● **Work instructions**
Format the records as a JSON list of strings, one string per line, starting at the line that contains "The width and height of the screenshot is (1475, 812)." and continuing through the end of the records, with both ends included and blank lines left out. Leave the pictures out of the answer.

● **Information provided**
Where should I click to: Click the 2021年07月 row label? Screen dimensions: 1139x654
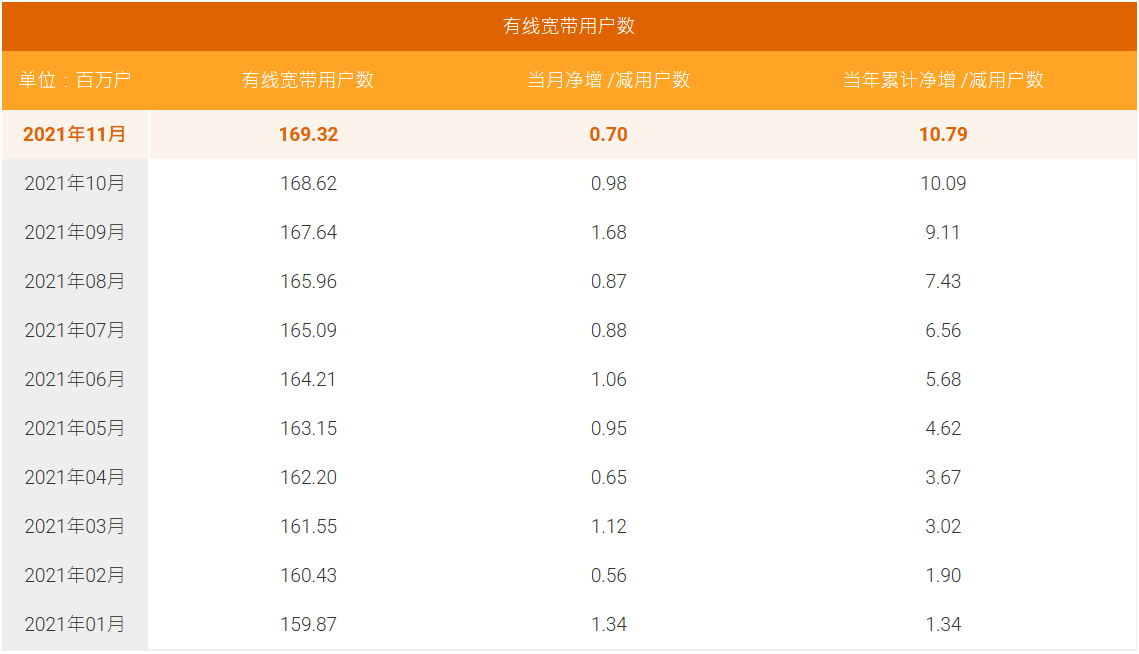click(75, 330)
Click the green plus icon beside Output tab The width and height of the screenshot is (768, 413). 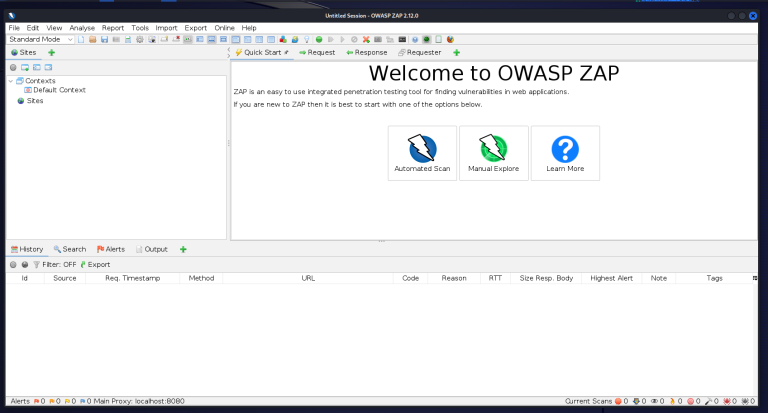pyautogui.click(x=183, y=249)
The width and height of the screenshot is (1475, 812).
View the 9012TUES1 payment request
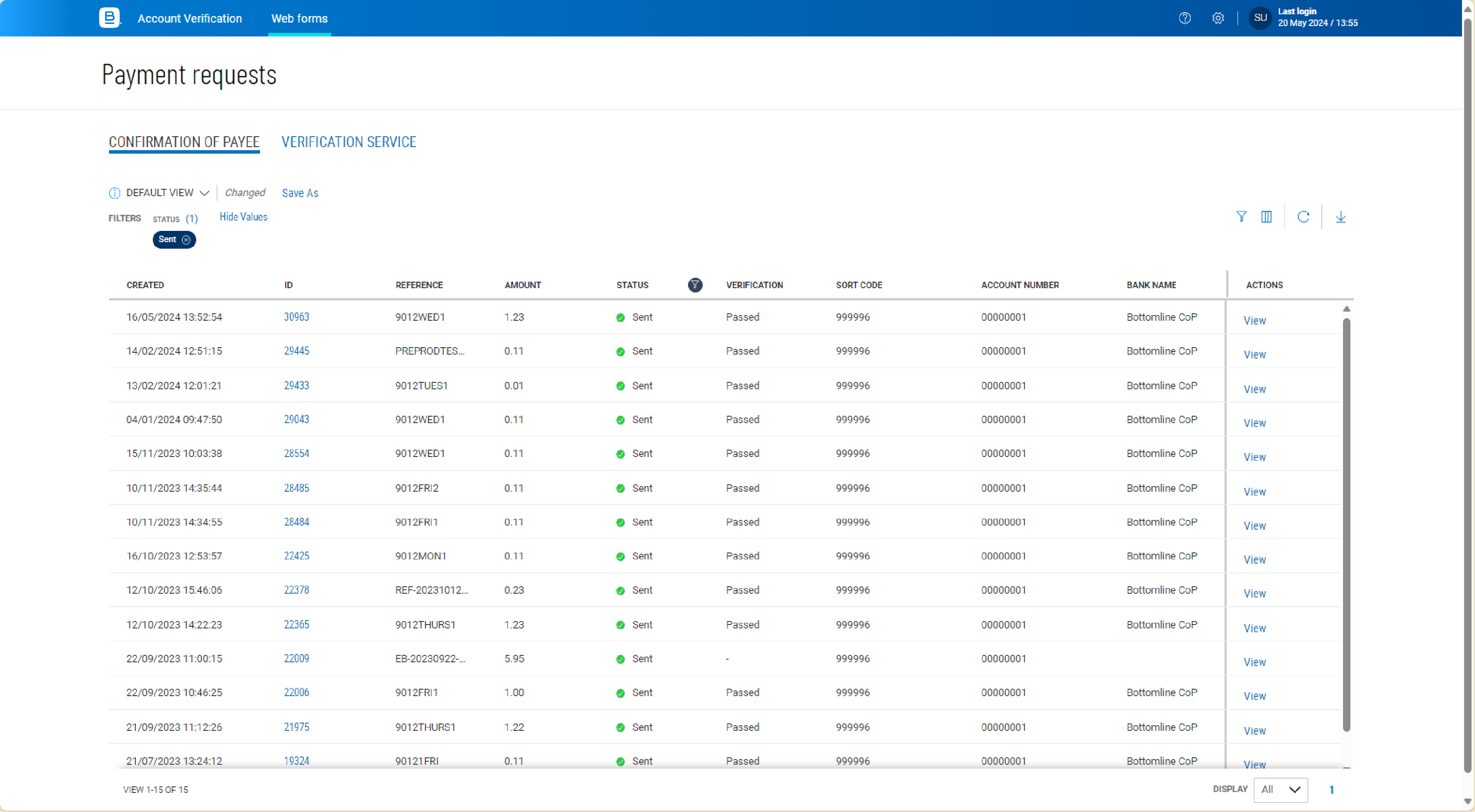coord(1254,389)
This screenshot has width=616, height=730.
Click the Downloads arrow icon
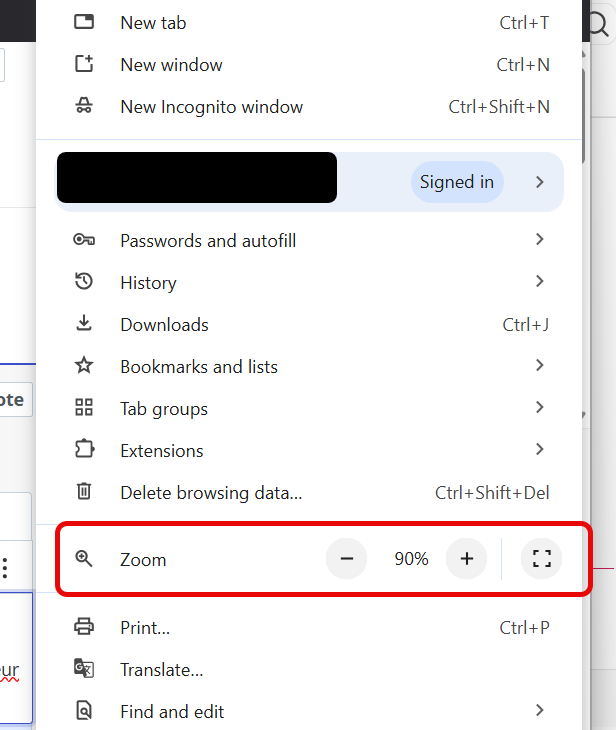(x=84, y=324)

● **Reply**
[
  "The width and height of the screenshot is (1475, 812).",
  "View the 9012TUES1 payment request",
  "coord(1254,389)",
  "This screenshot has width=616, height=730.",
  "Click the Downloads arrow icon",
  "(x=84, y=324)"
]